Saya menyiapkan apa saja yang akan saya bawa untuk Papa. Sambil menunggu kakak saya datang, saya dan Mama sarapan di Dunkin. Hotel kami satu gedung dengan Gramedia dan Dunkin Donuts. Saya sempatkan membeli sebuah buku yang berjudul Kisah Lainnya yang ditulis oleh personel ex-Peterpan. Selanjutnya buku ini, dan buku kiriman sahabat saya Mami Primadonna Angela yang berjudul Japan in June, yang mendorong saya kuat-kuat untuk membuat catatan tiga hari di Semarang ini. Begitu saya kembali ke Dunkin, kakak saya datang. Kami berpelukan. Sepuluh tahun kami berpisah. Sejak Papa mulai stroke dan Pakdhe, ayah kakak saya, meninggal. Kami loose contact nyaris sepuluh tahun ini. Kami bertemu lagi setelah kakak saya sempat menginap beberapa hari di rumah Papa. Senang rasanya bisa mempunyai kakak.
Mama menjelaskan rute yang akan kami jalani pagi ini. Saya dan kakak ke rumah Papa lalu lanjut nyekar ke makam eyang di Bergoto. Mama tak ikut. Untuk efisien waktu, beliau hunting oleh-oleh di pasar Johar. Saya dan kakak berangkat lebih dulu. Rumah Papa yang sekarang ditinggali berada tepat di belakang rumah Thamrin 23. Hanya saja lebih kecil. Rumah itu juga rumah Papa. Dulu rumah itu ditempati saudara Papa.
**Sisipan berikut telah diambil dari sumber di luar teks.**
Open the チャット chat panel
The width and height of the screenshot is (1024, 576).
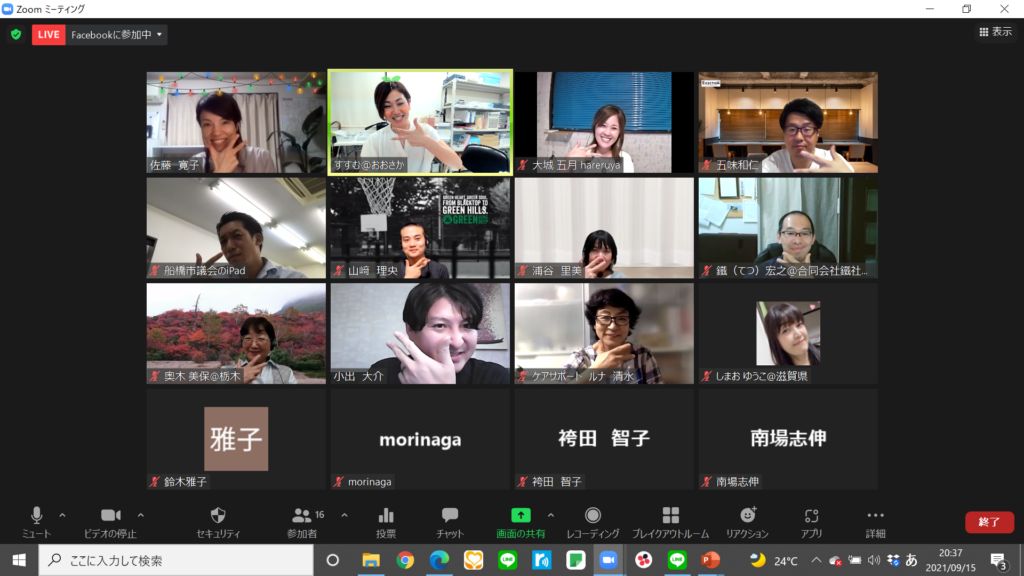coord(450,521)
Saya tak pernah bisa membayangkan, rumah yang ditempati Papa sekarang sebegini kecilnya. Saya sempat merasa, mungkin Kakak salah masuk rumah. Tapi ia tampak begitu yakin dan biasa. Ada seorang wanita tua sedang duduk di teras. Ia mempersilakan kami masuk. Ia sempat mengira saya ini istri Kakak, karena kebetulan Kakak memang baru menikah. Saya tersenyum saja. Saya masuk, rasanya semua seperti runtuh.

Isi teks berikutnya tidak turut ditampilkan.